Nik Barber – Over the last year, although we hadn’t been able to play live, we still have been working towards new projects, whether it was the new album, music videos, or live streams. We have been super thankful that we all live together, so we’re all in each other’s close circles. We all know that the pandemic will end at some point, so we’ve been creating content that’ll be ready to be released when more things open up. Although not playing shows has definitely been a drag, we have all been trying to be optimistic about the future and are excited to release new music to people who are excited to listen. We are super stoked to be getting back to it and we’re very hopeful.
Music Bugle – What excites you the most about your style of music?
Riley Somers – The constant evolution. We make a point of not doing the same thing twice and that’s what keeps the band fresh and interesting for us. With our latest album ‘Movie Star,’ we’ve cultivated more of a concept album and tried to tie things together thematically.
Music Bugle – What was it like putting together ‘Movie Star’?
Riley Somers – Compared to 2018’s ‘After The Quandary,’ 2019’s ‘Affirmation’ and 2020’s ‘Fast Cars,’ ‘Movie Star’ is our most practiced and carefully composed work yet and what stands out to us about it is the attention to detail and flow. It is more attentively sculpted and we experimented with far more ideas before settling on the final product this time around.
Music Bugle – Does social media help or hurt musicians?
Riley Somers – Social media is what you make it. It has certainly helped us, as we use it almost exclusively to get people to our shows. It has been a huge factor in our success, but I think too much of a good thing can certainly be harmful.
Music Bugle – What has been your biggest challenge lately?
Nik Barber – Absolutely, the biggest challenge in our career has been the pandemic. Over the last two years, we have missed out on multiple opportunities to perform music, just as everyone else has. We’ve really been trying to look on the bright side, though! It’s been a hard period, but we’ve been using our time to make content to be released. We couldn’t be more excited for the pandemic to be over and for us to get back to our lives.

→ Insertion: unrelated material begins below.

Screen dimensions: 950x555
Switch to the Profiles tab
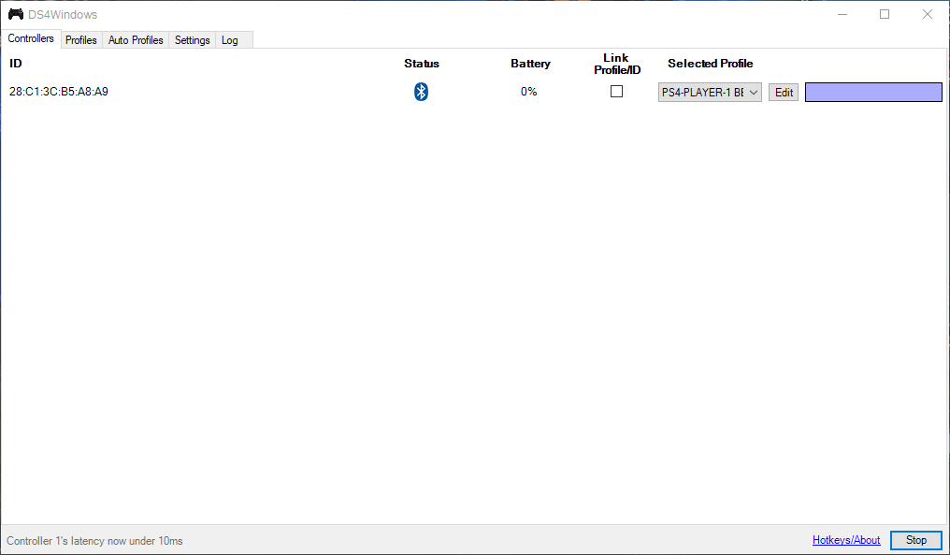point(80,39)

Music Bugle – Where do you go when you need a break?
Riley Somers – To bed… I’m not sure! (Laughs) We don’t get many breaks.
Music Bugle – In what other ways have you been affected by the COVID-19 pandemic?
Riley Somers – The pandemic prevented us from playing shows, but it didn’t stop us from making music together in our house! We have all been affected, be it through school, work, or music. We don’t want to be too self-pitying though, because we know others have suffered so much more. In the end, we’re just happy to have made it through.